English    Türkçe    فارسی   

2
3397-3406

  • İçsiz tohum, fidan olur mu? Cansız surette hayalden başka bir şey değil.
  • O hale âşina olamayan müridin şeyhi kınaması hikâyesinin sonu
  • O habis, şeyh hakkında hezeyanlarda bulunmaktaydı. Eğri bakan kişinin gözü daima eğri ve aykırı görür.
  • “Ben, onu bir mecliste gördüm, takvası yok, bir müflisten ibaret.
  • İnanmıyorsan bu gece kalk da şeyhinin fıskını apaçık gör” dedi. 3400
  • Geceleyin o adamı bir pencere başına götürdü, dedi ki: “Fasikliğe bak, işreti gör”
  • Gündüzün riyasiyle gecenin fıskını seyret.
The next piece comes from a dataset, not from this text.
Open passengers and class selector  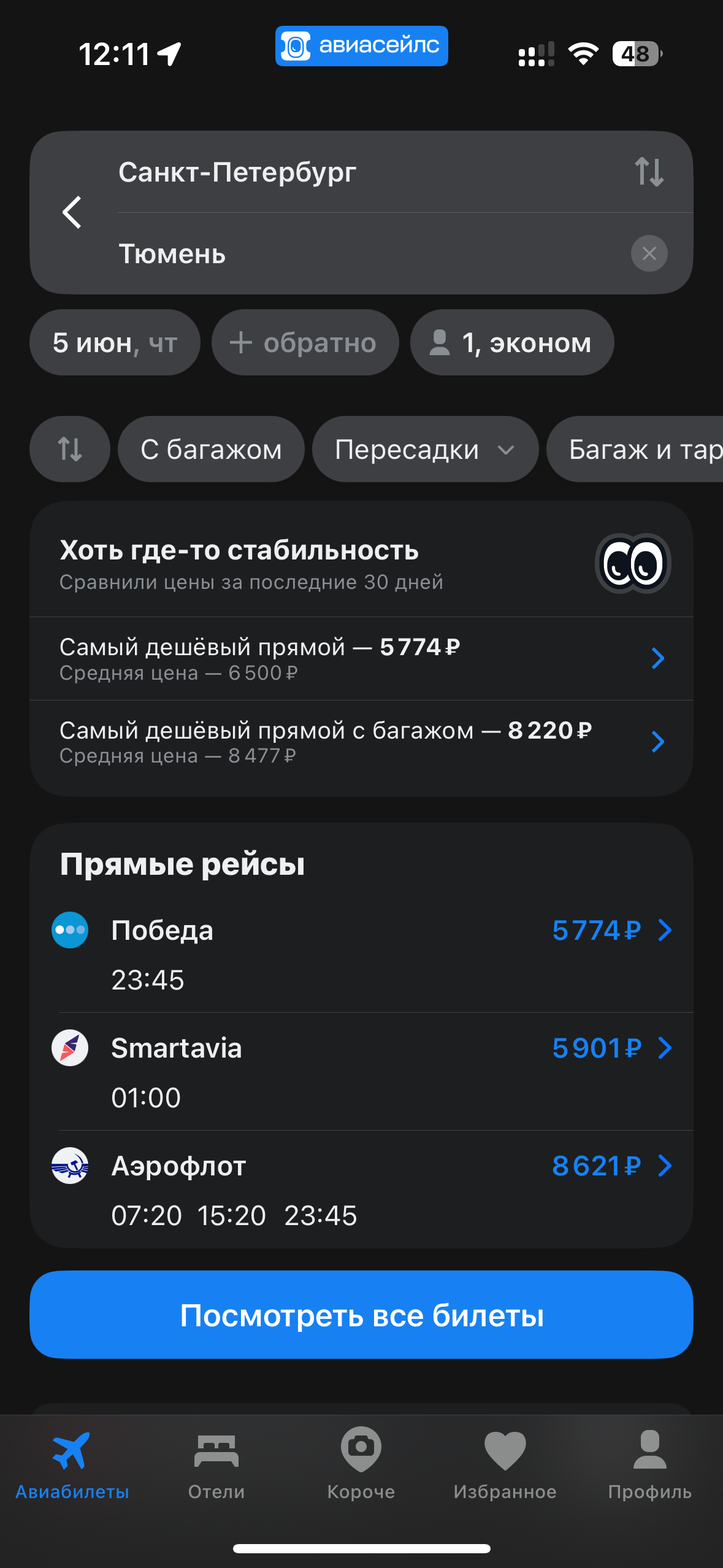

Gündüz Mustafa gibi, gece Ebuleheb gibi!
  • Gündüz adı Abdullah, gece elinde kadeh, nezübillâh!”
  • Pîrin elinde dolu bir kadeh vardı. Mürit bunu görünce “ Şeyhim, sen de mi aldatıcısın?
  • Sen, “Şeytan, şarap kadehine hemencecik işeyiverir” demez miydin?” dedi. 3405
  • Şeyh dedi ki: “Benim kadehimi öyle doldurdular ki içine tek bir üzerlik tohumu bile sığmaz.